DNA methyltransferases (DNMTs) are enzymes that modify DNA. They add a methyl group to specific bases within DNA, a process known as DNA methylation. This modification is a component of epigenetics, involving changes in gene activity that do not alter the underlying DNA sequence. DNMTs regulate how genes are expressed and function within a cell.
The Role of DNA Methylation
DNA methylation is a natural process where a methyl group is added to a cytosine base, typically at a CpG site. This modification influences gene activity without changing the genetic code. By adding these methyl groups, DNA methylation alters how proteins interact with DNA, effectively turning genes “off” or “on.”
This process is important for controlling gene expression, enabling cells to develop into specialized types, and maintaining genome stability. For instance, DNA methylation helps ensure that genes specific to one cell type are silenced in others, maintaining cellular identity. It also contributes to the silencing of repetitive DNA elements, preserving genome integrity.
Types and Functions of DNA Methyltransferases
In mammals, three primary DNA methyltransferases are recognized for their roles in establishing and maintaining methylation patterns: DNMT1, DNMT3A, and DNMT3B. DNMT1 is primarily known as the “maintenance” methyltransferase. During DNA replication, DNMT1 recognizes existing methylation on the parental strand and copies this pattern onto the newly formed daughter strand, ensuring that methylation patterns are faithfully passed on to new cells. It has a strong preference for hemimethylated DNA.
DNMT3A and DNMT3B are often referred to as “de novo” methyltransferases because they establish new DNA methylation patterns on previously unmethylated DNA. These enzymes are particularly active during early development and gamete formation, setting up the initial methylation marks across the genome. DNMT3L, a related protein, lacks enzymatic activity but enhances the function of DNMT3A and DNMT3B, contributing to the establishment of methylation patterns.
Although traditionally categorized as maintenance or de novo, these functions are not entirely exclusive. DNMT1 can contribute to de novo methylation, and DNMT3A/3B can also participate in maintaining existing methylation patterns. The collaborative action of these DNMTs ensures that DNA methylation is dynamically regulated, allowing for both the establishment of new patterns and the stable inheritance of existing ones.
DNA Methyltransferases in Health and Disease
The precise regulation of DNA methylation by DNMTs is important for normal biological processes. DNMTs play a role in embryonic development, ensuring proper cell differentiation and tissue formation. They also contribute to the regulation of gene expression during cellular differentiation and aging. For example, DNMTs are widely expressed in the brain, influencing brain development, memory, and aging.
However, irregularities in DNMT activity or mutations in their genes can lead to diseases. In cancer, aberrant DNA methylation patterns are common. This can involve the hypermethylation of regions that regulate tumor suppressor genes, silencing their protective functions, or the hypomethylation of oncogenes or repetitive DNA elements, which can promote genomic instability and uncontrolled cell growth. Mutations in DNMT3A, for instance, are frequently observed in blood cancers like acute myeloid leukemia (AML).

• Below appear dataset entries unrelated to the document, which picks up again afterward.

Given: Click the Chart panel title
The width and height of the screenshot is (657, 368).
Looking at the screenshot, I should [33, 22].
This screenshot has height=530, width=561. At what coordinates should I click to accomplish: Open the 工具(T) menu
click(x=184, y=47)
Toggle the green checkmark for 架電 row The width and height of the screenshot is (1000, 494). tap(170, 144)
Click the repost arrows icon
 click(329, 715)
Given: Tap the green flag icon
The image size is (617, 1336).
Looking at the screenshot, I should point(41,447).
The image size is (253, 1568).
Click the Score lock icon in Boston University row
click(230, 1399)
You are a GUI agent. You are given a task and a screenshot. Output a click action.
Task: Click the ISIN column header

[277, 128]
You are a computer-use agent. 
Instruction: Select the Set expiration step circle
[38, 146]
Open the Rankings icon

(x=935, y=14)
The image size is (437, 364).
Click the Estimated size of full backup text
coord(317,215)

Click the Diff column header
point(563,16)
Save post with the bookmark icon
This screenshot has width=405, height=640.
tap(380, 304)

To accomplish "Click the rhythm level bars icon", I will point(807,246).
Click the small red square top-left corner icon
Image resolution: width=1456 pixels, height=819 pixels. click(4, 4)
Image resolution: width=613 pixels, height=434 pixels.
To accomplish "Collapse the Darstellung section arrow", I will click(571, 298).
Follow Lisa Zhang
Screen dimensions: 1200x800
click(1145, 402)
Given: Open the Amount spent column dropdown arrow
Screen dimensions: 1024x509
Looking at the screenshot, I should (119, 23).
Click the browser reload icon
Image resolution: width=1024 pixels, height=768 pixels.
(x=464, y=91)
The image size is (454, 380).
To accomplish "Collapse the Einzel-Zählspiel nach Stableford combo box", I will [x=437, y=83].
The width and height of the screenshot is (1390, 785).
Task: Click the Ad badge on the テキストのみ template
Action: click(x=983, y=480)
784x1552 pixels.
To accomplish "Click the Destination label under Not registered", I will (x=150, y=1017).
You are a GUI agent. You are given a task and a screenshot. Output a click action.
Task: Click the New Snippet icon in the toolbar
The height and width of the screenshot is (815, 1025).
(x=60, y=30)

Dysregulation of DNMTs and abnormal DNA methylation patterns are also linked to neurological disorders. Altered DNMT expression or mutations are associated with conditions such as Rett syndrome, Alzheimer’s disease, Parkinson’s disease, and Huntington’s disease. These changes can disrupt gene expression in brain cells, impacting neural development, synaptic plasticity, and cognitive function.
Targeting DNA Methyltransferases
Given their involvement in disease, particularly cancer, DNMTs have become targets for therapeutic intervention. DNMT inhibitors aim to reverse abnormal DNA methylation patterns. Azacitidine and decitabine are two such inhibitors approved for the treatment of certain cancers, including myelodysplastic syndromes (MDS) and acute myeloid leukemia (AML).
These drugs work by incorporating into newly synthesized DNA, where they bind to and trap DNMTs. This trapping prevents the DNMTs from carrying out their methylation activity, leading to hypomethylation. The goal of this treatment is to reactivate tumor suppressor genes silenced by excessive methylation in cancer cells, thereby restoring their normal function and potentially slowing or stopping cancer progression. Research continues to explore the full potential of targeting DNMTs in various diseases.